• Your goal
Copy out every one of the following items word for word, without changing anything.

• Records for the exercise
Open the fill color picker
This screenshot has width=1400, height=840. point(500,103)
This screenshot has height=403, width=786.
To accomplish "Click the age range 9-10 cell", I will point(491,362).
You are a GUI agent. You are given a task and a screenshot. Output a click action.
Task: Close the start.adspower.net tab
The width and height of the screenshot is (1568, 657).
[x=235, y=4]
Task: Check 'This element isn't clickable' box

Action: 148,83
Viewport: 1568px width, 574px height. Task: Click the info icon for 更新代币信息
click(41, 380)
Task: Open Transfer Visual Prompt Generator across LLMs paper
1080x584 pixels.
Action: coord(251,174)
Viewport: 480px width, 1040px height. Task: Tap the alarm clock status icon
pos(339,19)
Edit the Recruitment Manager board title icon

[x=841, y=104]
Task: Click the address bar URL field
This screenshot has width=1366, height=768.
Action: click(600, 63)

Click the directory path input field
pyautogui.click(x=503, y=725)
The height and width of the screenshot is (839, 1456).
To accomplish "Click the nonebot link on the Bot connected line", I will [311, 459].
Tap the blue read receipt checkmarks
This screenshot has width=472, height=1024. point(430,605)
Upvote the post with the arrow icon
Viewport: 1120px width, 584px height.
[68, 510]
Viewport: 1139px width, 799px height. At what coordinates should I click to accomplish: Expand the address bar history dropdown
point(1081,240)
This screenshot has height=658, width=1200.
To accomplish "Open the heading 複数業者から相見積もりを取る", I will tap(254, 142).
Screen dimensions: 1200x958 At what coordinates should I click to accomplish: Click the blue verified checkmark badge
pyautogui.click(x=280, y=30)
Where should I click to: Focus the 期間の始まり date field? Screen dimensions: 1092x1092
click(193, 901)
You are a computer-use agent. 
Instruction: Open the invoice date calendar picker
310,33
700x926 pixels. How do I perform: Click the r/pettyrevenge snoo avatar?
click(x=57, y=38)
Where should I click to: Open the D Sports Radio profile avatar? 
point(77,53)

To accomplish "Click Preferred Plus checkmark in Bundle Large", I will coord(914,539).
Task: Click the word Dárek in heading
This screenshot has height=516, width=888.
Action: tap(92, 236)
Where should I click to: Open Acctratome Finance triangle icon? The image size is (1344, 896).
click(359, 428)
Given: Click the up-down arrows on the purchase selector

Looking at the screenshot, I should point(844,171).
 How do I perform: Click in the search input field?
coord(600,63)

• Final answer
Open the fill color picker
This screenshot has width=1400, height=840. point(500,103)
This screenshot has height=403, width=786.
To accomplish "Click the age range 9-10 cell", I will point(491,362).
You are a GUI agent. You are given a task and a screenshot. Output a click action.
Task: Close the start.adspower.net tab
The width and height of the screenshot is (1568, 657).
[x=235, y=4]
Task: Check 'This element isn't clickable' box

Action: 148,83
Viewport: 1568px width, 574px height. Task: Click the info icon for 更新代币信息
click(41, 380)
Task: Open Transfer Visual Prompt Generator across LLMs paper
1080x584 pixels.
Action: coord(251,174)
Viewport: 480px width, 1040px height. Task: Tap the alarm clock status icon
pos(339,19)
Edit the Recruitment Manager board title icon

[x=841, y=104]
Task: Click the address bar URL field
This screenshot has width=1366, height=768.
Action: click(600, 63)

Click the directory path input field
pyautogui.click(x=503, y=725)
The height and width of the screenshot is (839, 1456).
To accomplish "Click the nonebot link on the Bot connected line", I will [311, 459].
Tap the blue read receipt checkmarks
This screenshot has width=472, height=1024. point(430,605)
Upvote the post with the arrow icon
Viewport: 1120px width, 584px height.
[68, 510]
Viewport: 1139px width, 799px height. At what coordinates should I click to accomplish: Expand the address bar history dropdown
point(1081,240)
This screenshot has height=658, width=1200.
To accomplish "Open the heading 複数業者から相見積もりを取る", I will tap(254, 142).
Screen dimensions: 1200x958 At what coordinates should I click to accomplish: Click the blue verified checkmark badge
pyautogui.click(x=280, y=30)
Where should I click to: Focus the 期間の始まり date field? Screen dimensions: 1092x1092
click(193, 901)
You are a computer-use agent. 
Instruction: Open the invoice date calendar picker
310,33
700x926 pixels. How do I perform: Click the r/pettyrevenge snoo avatar?
click(x=57, y=38)
Where should I click to: Open the D Sports Radio profile avatar? 
point(77,53)

To accomplish "Click Preferred Plus checkmark in Bundle Large", I will coord(914,539).
Task: Click the word Dárek in heading
This screenshot has height=516, width=888.
Action: tap(92, 236)
Where should I click to: Open Acctratome Finance triangle icon? The image size is (1344, 896).
click(359, 428)
Given: Click the up-down arrows on the purchase selector

Looking at the screenshot, I should point(844,171).
 How do I perform: Click in the search input field?
coord(600,63)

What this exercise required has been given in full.